Electromagnetic radiation is heat that is transferred from one place to another through light waves.
Temperature defines the average kinetic energy of an object. It quantifies the “hotness” or “coldness” of something. (symbol: T, unit: °C or K)
Heat is energy that is transferred from one object to another in response to a difference in temperature. (symbol: Q, unit: cal)
Power quantifies how quickly work is done. (symbol: P, unit: W)
A generator converts mechanical work to electrical energy.
Direct current (DC) is a property of a voltage or current source in which the value of the voltage or current remains constant over time.
Resistance is the property of a material that impedes the flow of electrons throughout that material. (symbol: R, unit: Ω)
Fluorescence is a process of light emission where an object absorbs light at a high frequency, causing electron excitation, and during the deexcitation process emits light at a lower frequency.
Phosphorescence is a light emission phenomenon similar to fluorescence. However, the deexcitation process takes place on a timescale that extends after the excitation source is removed.
Plasma is ionized gas. Plasma is the most common phase of matter in the universe.
The electromagnetic spectrum describes the entire range of electromagnetic waves. Each subset of waves can be defined in different categories based on its frequency or wavelength.
Ionizing radiation refers to electromagnetic waves (UV, x-rays, and gamma rays) that contain sufficient energy to ionize atoms.
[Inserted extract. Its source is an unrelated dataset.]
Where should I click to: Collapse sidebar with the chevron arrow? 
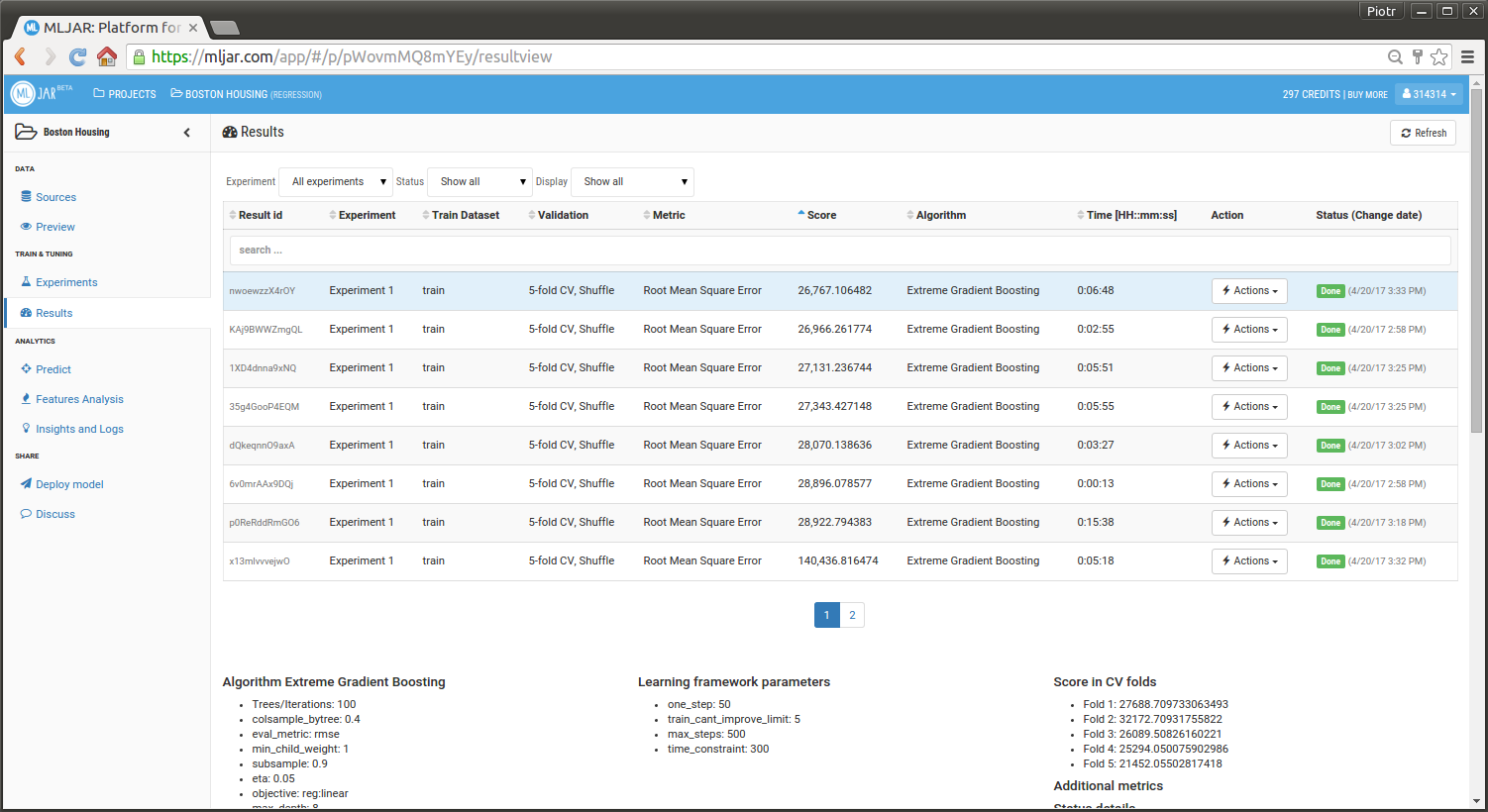[187, 133]
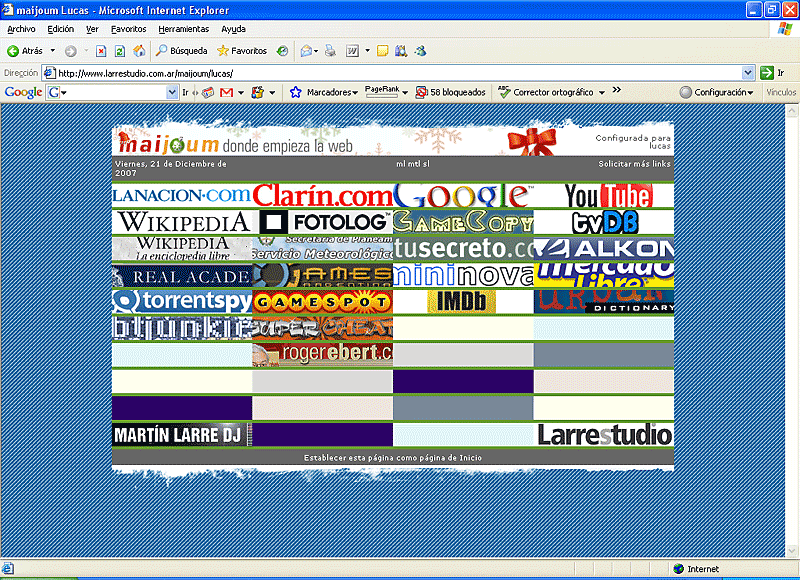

These waves can cause damage to human DNA and other tissue.
A diode is a circuit element that acts like a one-way valve in that it only allows current to flow in one direction but not the other.
Color addition refers to the ability to use light to create secondary colors from primary colors (red, green, and blue).
A circuit is an interconnection of elements such as batteries, light bulbs, resistors, capacitors, and diodes.
A solid is a substance where the molecules or atoms are very tightly bound together. This gives a solid a very rigid volume and shape. Solid is one of the four most common phases of matter.
Interference is the phenomenon that occurs when two waves overlap. The total amount of wave energy present at a point is equal to the sum of each individual wave energy at that point.
Coherent light means that all of the waves have the same frequency and phase.
Total internal reflection describes the phenomenon that occurs when light travels from an object with a high index of refraction to an object of lower index of refraction at an angle greater to the so-called critical angle. Light that is incident at angles greater than the critical angle will not refract at all but will instead completely reflect off of the interface.